#### Provided text ####

Nov 19, 2018 07:50PM ● By Scott Brazda

“It’s always in the back of your mind: Will people accept me? They loved this person for so long, so, how will they accept me?”  

When Katie Lopez replaced the longtime television personality Tracy Wirtz as co-anchor of KATC-TV’s ‘Good Morning Acadiana’, those were viable questions. There was indeed, she says, a bit of pressure at first, but then, Lopez came to grips with the best possible answer.

“I can just be me.  I hope they will like me for me.”

She needn’t have worried. GMA has continued to zoom along, and with each day Lopez is endearing herself to thousands of viewers. And that suits the Crowley native just fine.  “Everyone makes you feel like you belong,” she says. “The people of Acadiana treat you like family.” Of course, being in an area that isn’t lacking for a good time doesn’t hurt either. “Acadiana has so much to offer, and you don’t have to go anywhere else. It’s all here.”

Katie Lopez has been here---- Acadiana---- ever since the day she arrived on this planet. Born in Crowley just over 33 years ago (June 1985), Lopez’s happy, friendly personality manifested itself almost from the very beginning. “My mom’s friend always called me ‘Bubbles’,” she laughs. “Apparently I was always bubbly and never got upset.  I’ve always wanted to talk to people and I guess I’ve been rather outgoing for most of my life.” Her childhood, she adds, seemed to fit her personality: happy, creative, joyful. “I have a twin sister, so I always had a friend with me. We were into imaginative things: we played school, pretended to drive cars, things like that. I loved going to my grandparents’ farm, where we would name the chickens.  And of course, I loved reading. My grandmother would take me to the library in Iota, and I would read all the time.”

Before she set her sights on journalism, Lopez wanted to be a veterinarian… at least until middle school when a stark realization manifested itself. “I learned that sometimes veterinarians have to put animals to sleep, and that was the end of that dream,” she explains. After that, her interests turned to acting, so much so that Lopez was a theatre major her first year in college at Northwestern State. From there, she transitioned to journalism, where her love of reading and writing began to take center stage.

“I love the writing process,” she says, “and growing up I really thought I loved fiction; it was just a way to get lost and I loved to make up things. But then my creative writing professor told me he thought I’d be really good at nonfiction, and I soon found that I really enjoyed telling people’s stories.”

#### Records provided ####

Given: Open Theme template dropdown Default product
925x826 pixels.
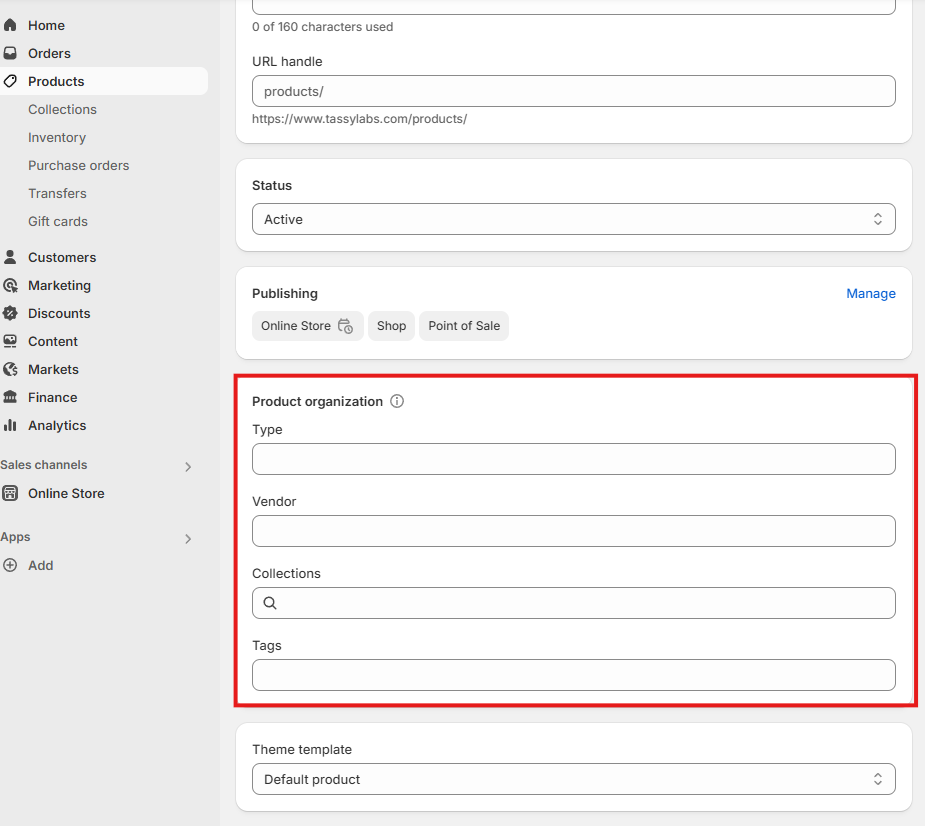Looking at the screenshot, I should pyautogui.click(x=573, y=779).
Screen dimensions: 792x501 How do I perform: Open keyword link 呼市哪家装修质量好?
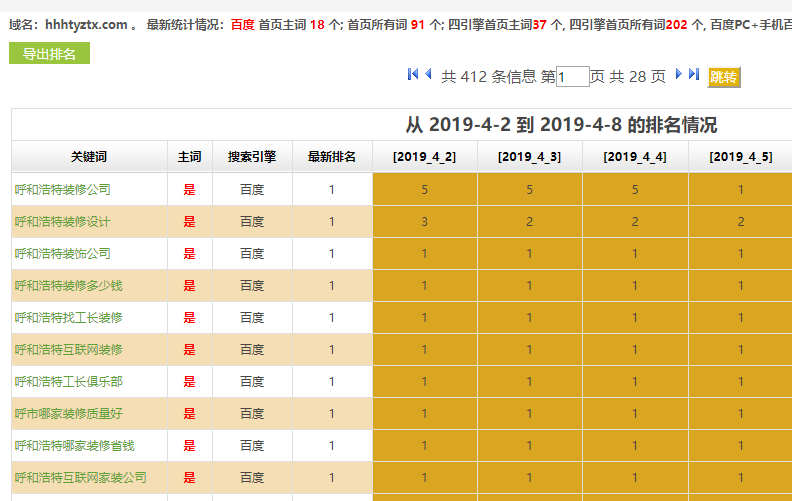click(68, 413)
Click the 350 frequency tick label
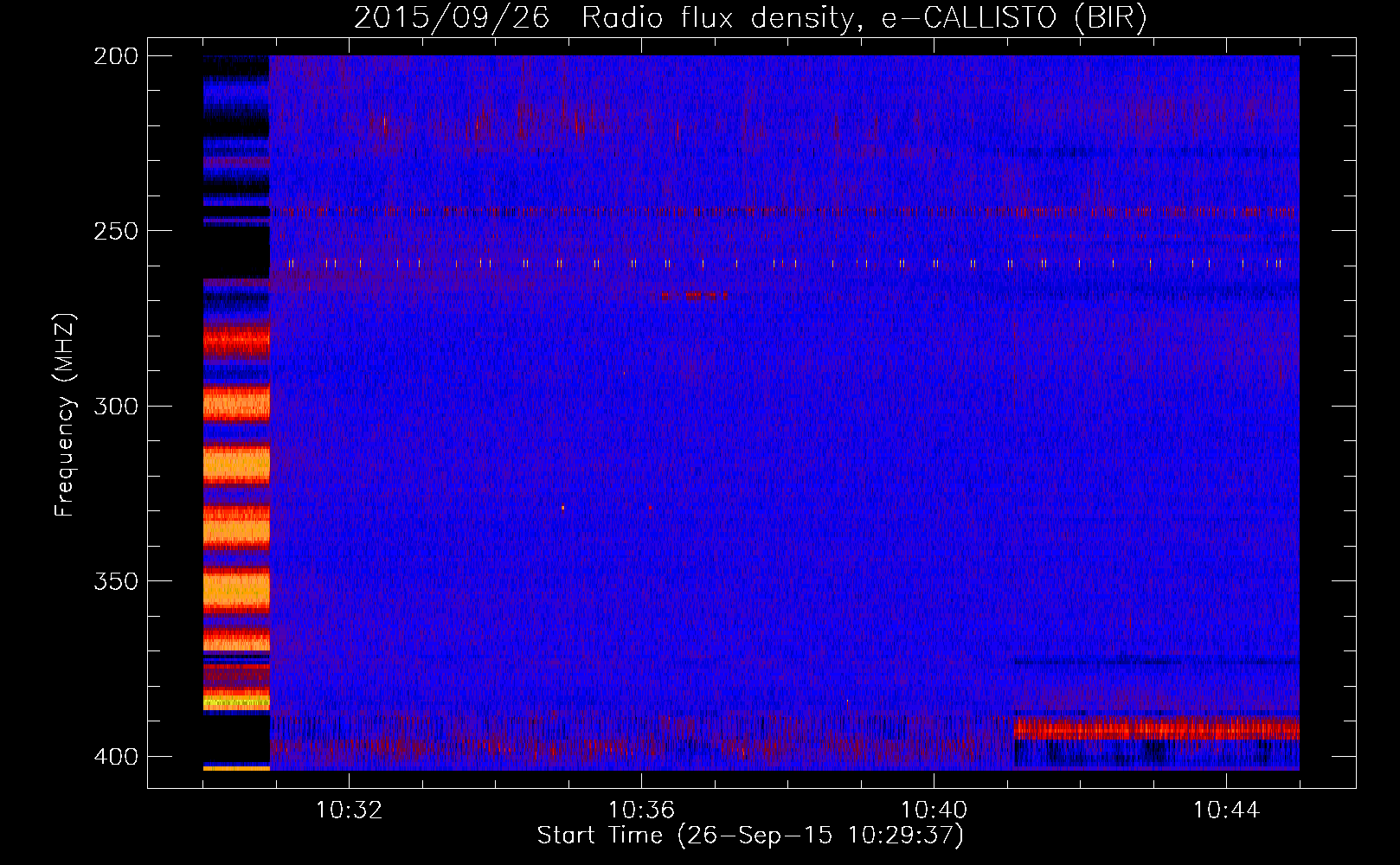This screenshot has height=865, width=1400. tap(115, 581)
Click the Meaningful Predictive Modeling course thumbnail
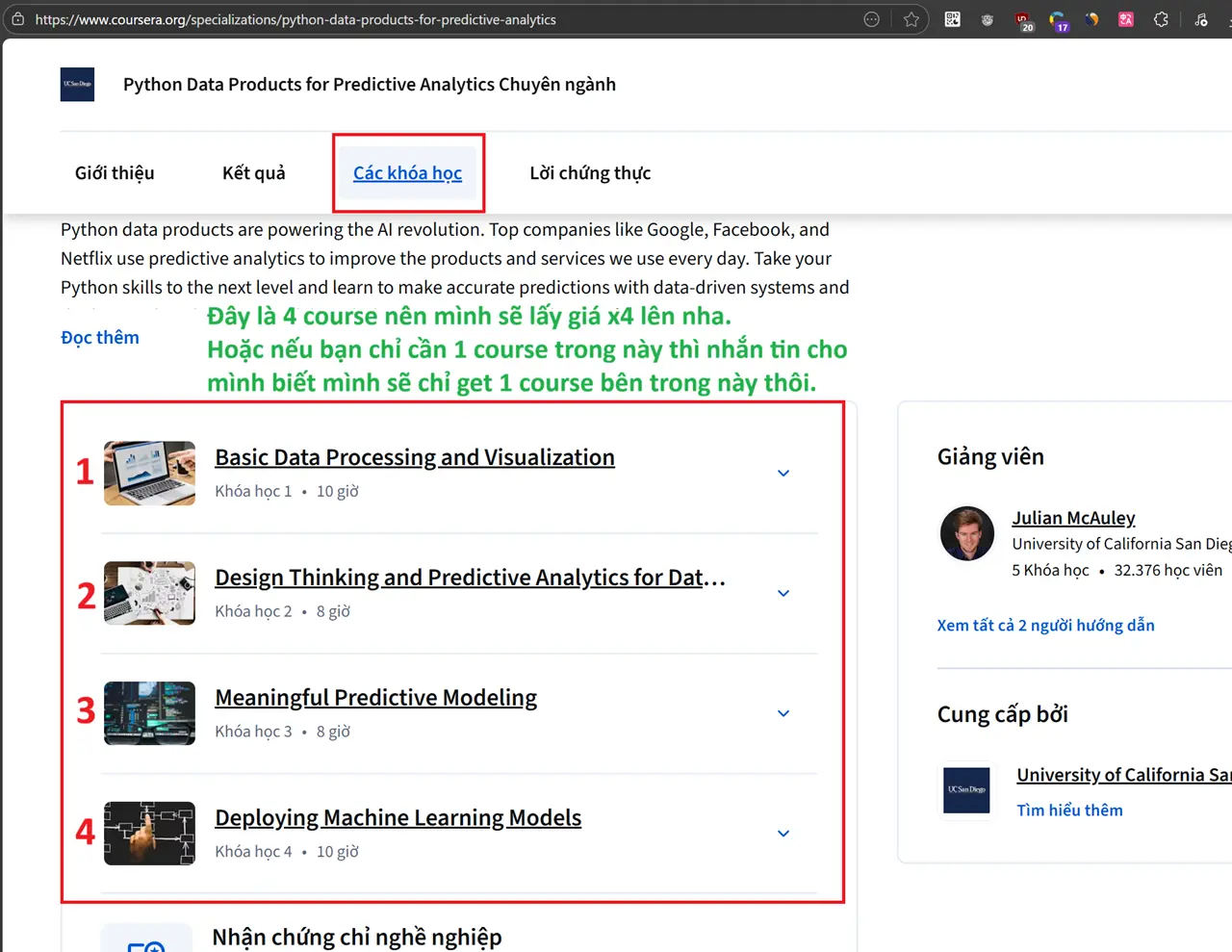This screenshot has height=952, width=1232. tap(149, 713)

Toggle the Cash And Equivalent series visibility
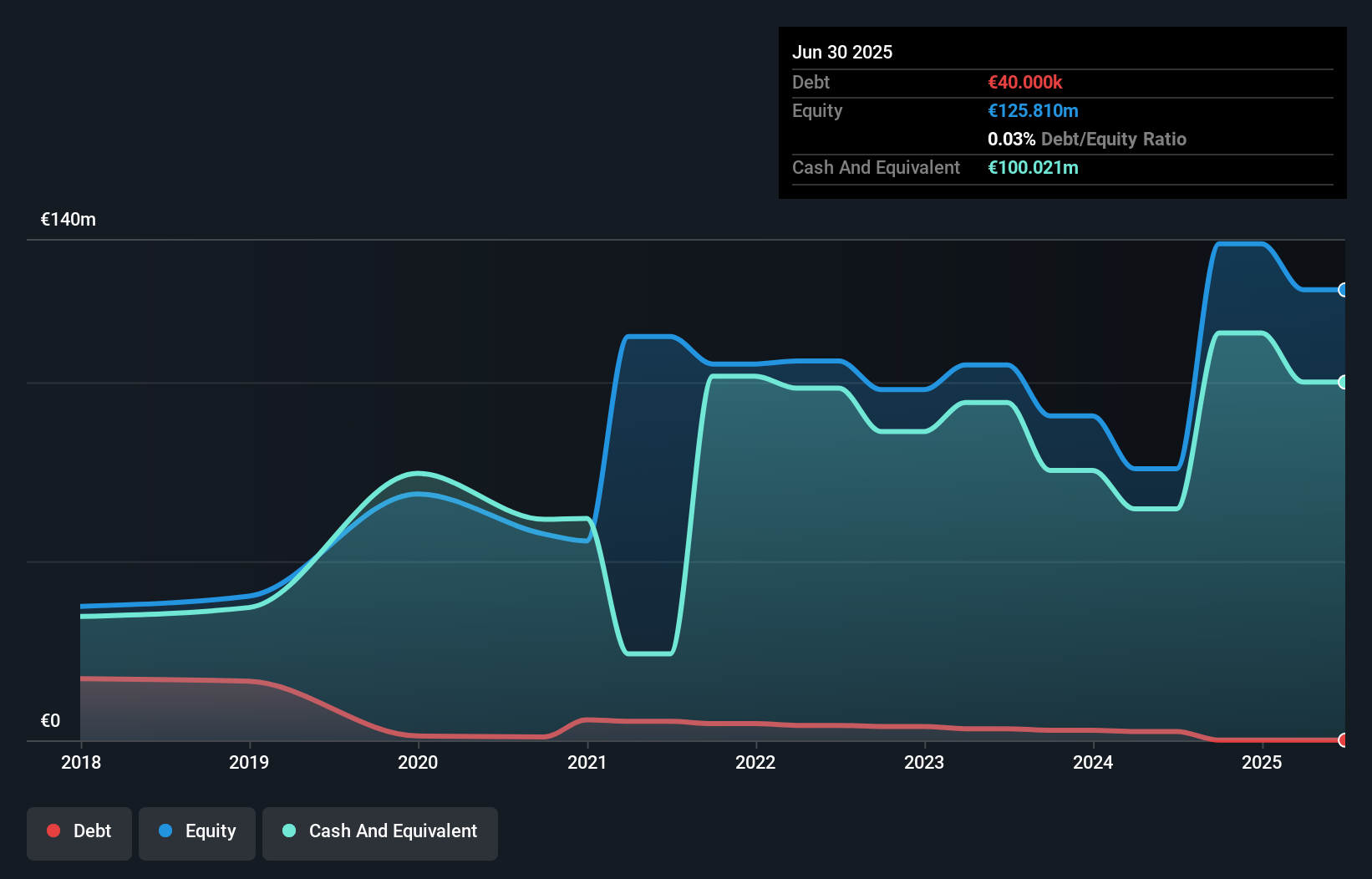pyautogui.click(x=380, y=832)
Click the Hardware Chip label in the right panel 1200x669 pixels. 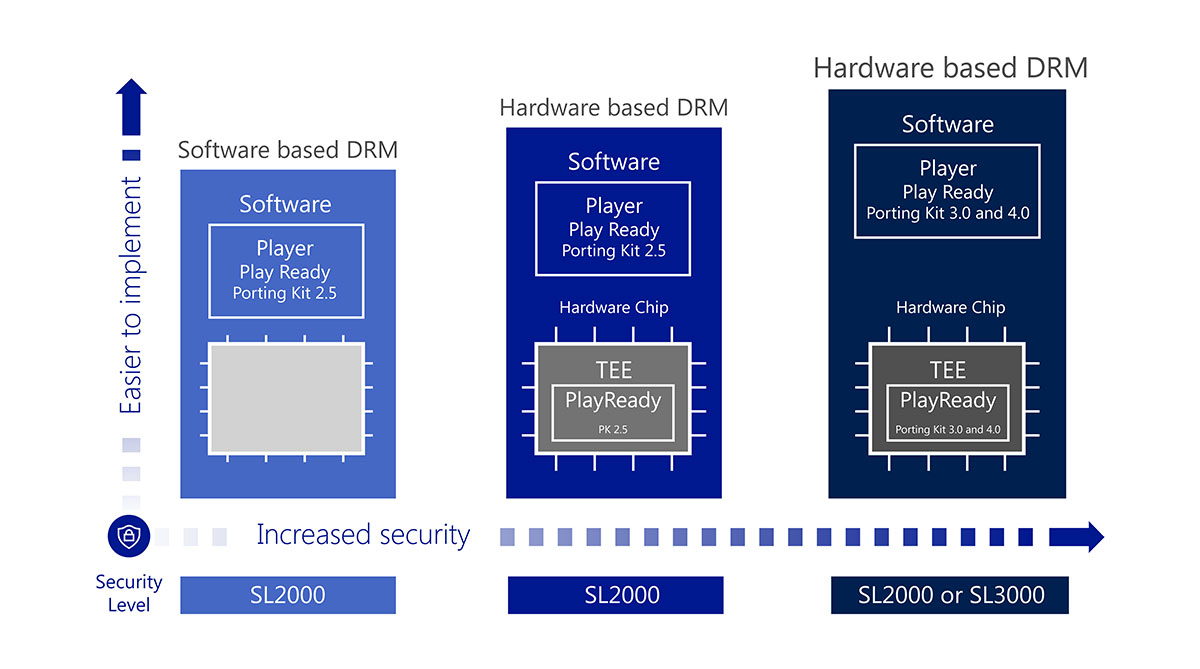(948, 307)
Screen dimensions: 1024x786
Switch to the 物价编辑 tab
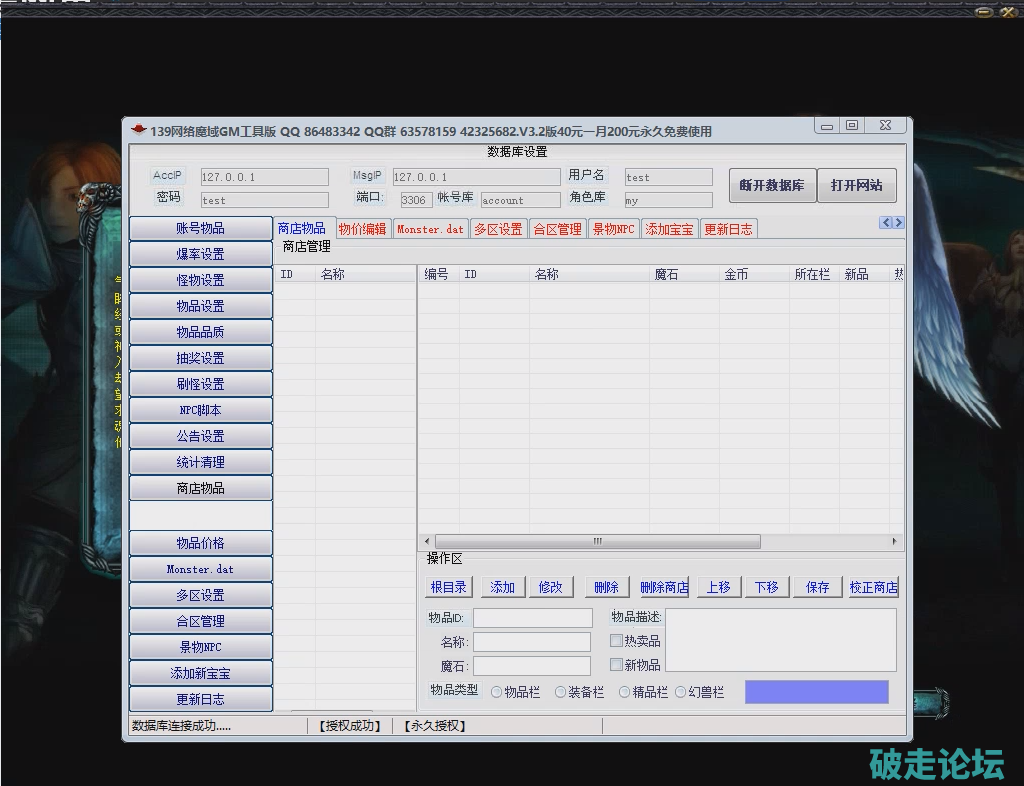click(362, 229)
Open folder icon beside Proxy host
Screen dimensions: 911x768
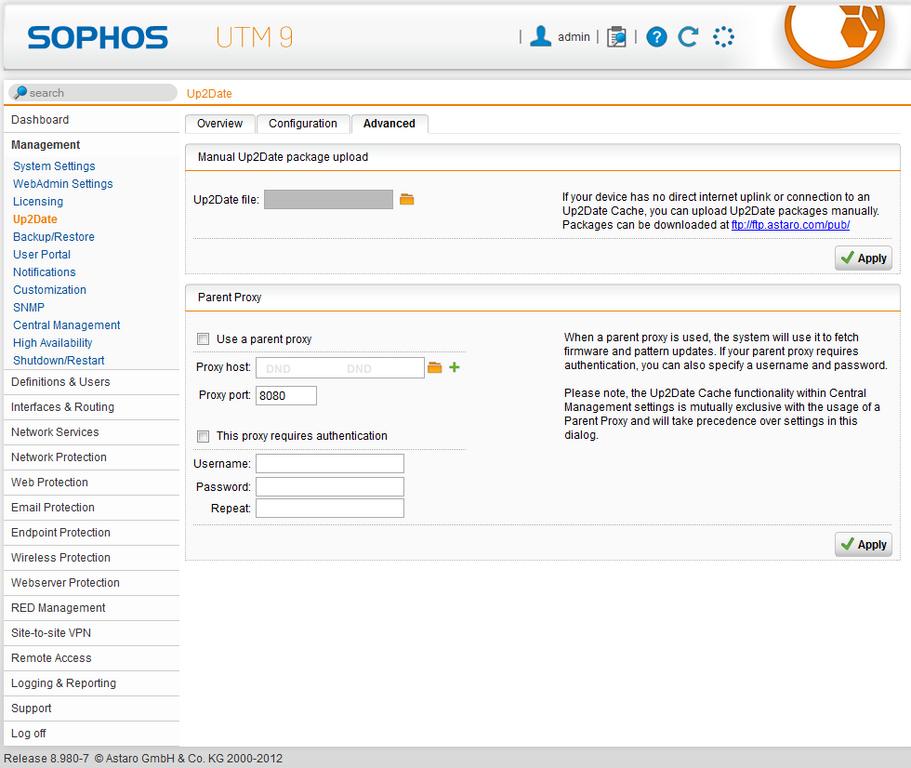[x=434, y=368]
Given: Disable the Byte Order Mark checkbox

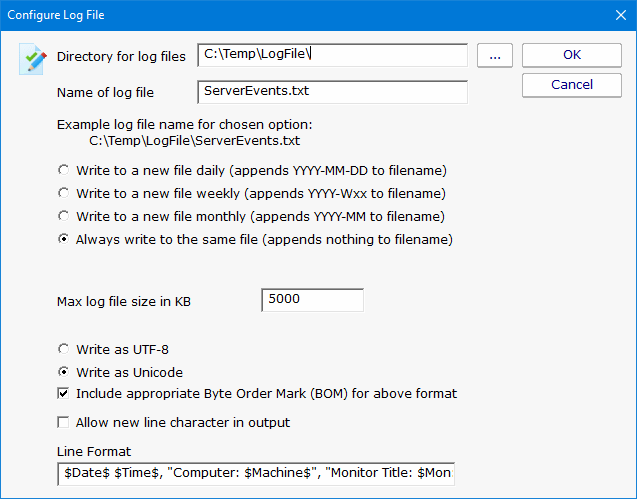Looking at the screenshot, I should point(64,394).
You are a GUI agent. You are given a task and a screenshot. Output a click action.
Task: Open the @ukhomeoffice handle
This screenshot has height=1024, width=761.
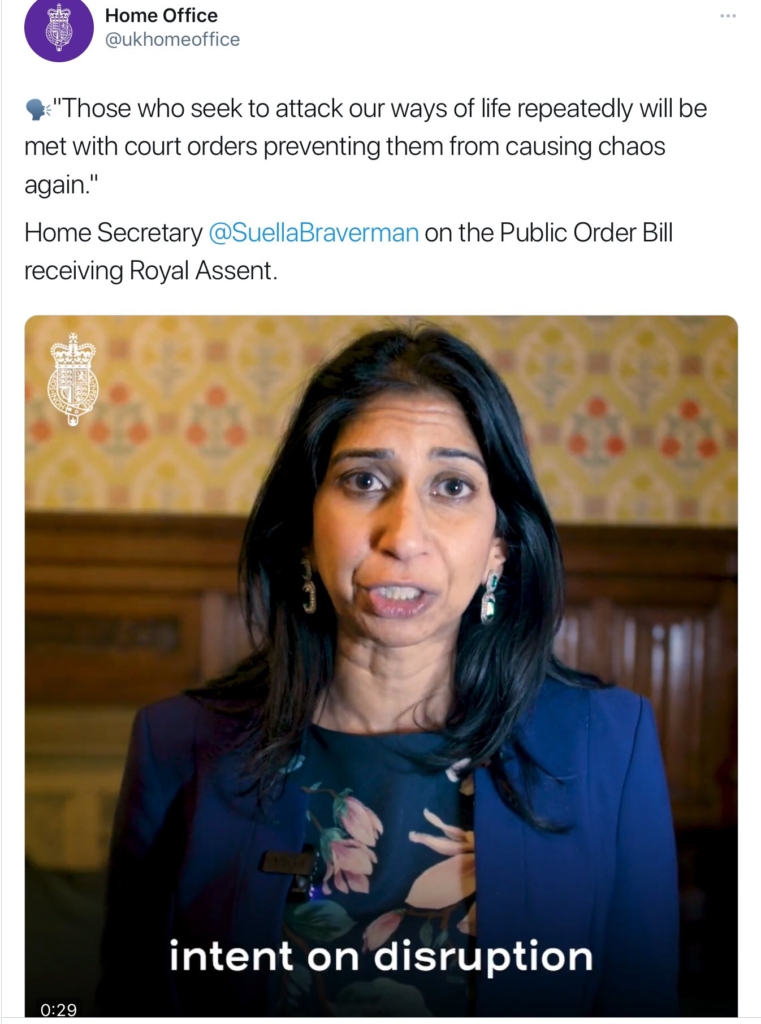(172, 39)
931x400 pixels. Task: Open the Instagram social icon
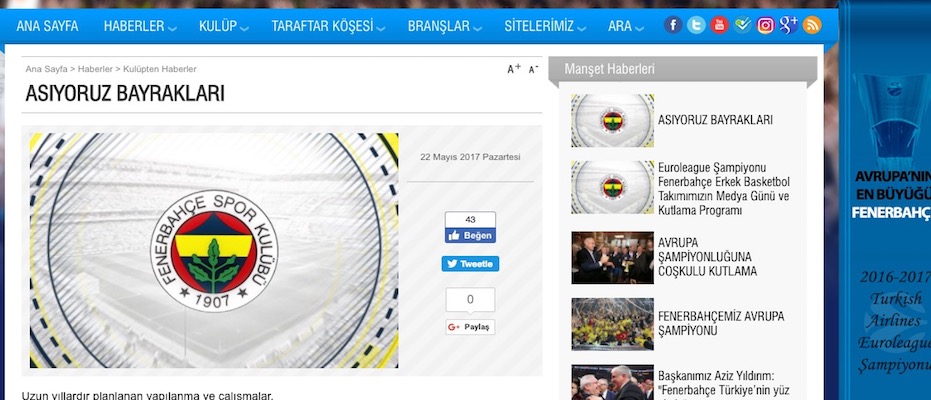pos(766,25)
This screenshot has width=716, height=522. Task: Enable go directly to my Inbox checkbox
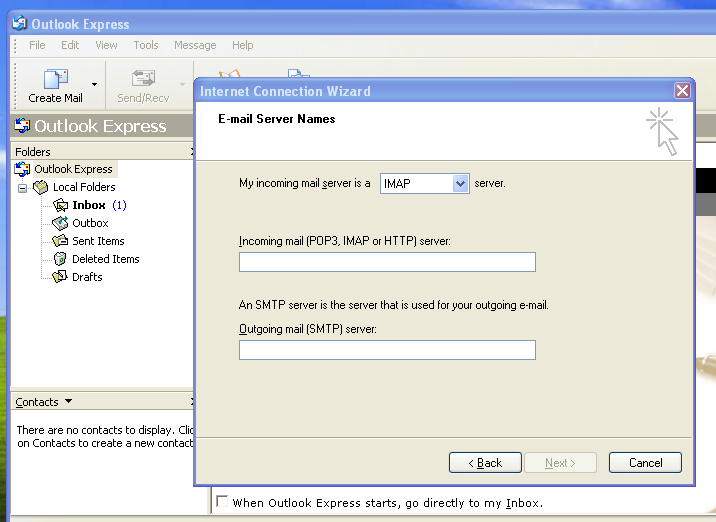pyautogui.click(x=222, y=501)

####

# [To be done]
1. Duplicate a passage from the Katie Lopez profile, beginning at the words "When Katie Lopez" and stopping after the words "best possible answer.".
2. In the Katie Lopez profile, what nickname did her mom's friend always call her?
The lines above are separate material with no tie to the profile.

# [Answer list]
1.
When Katie Lopez replaced the longtime television personality Tracy Wirtz as co-anchor of KATC-TV’s ‘Good Morning Acadiana’, those were viable questions. There was indeed, she says, a bit of pressure at first, but then, Lopez came to grips with the best possible answer.

2. Bubbles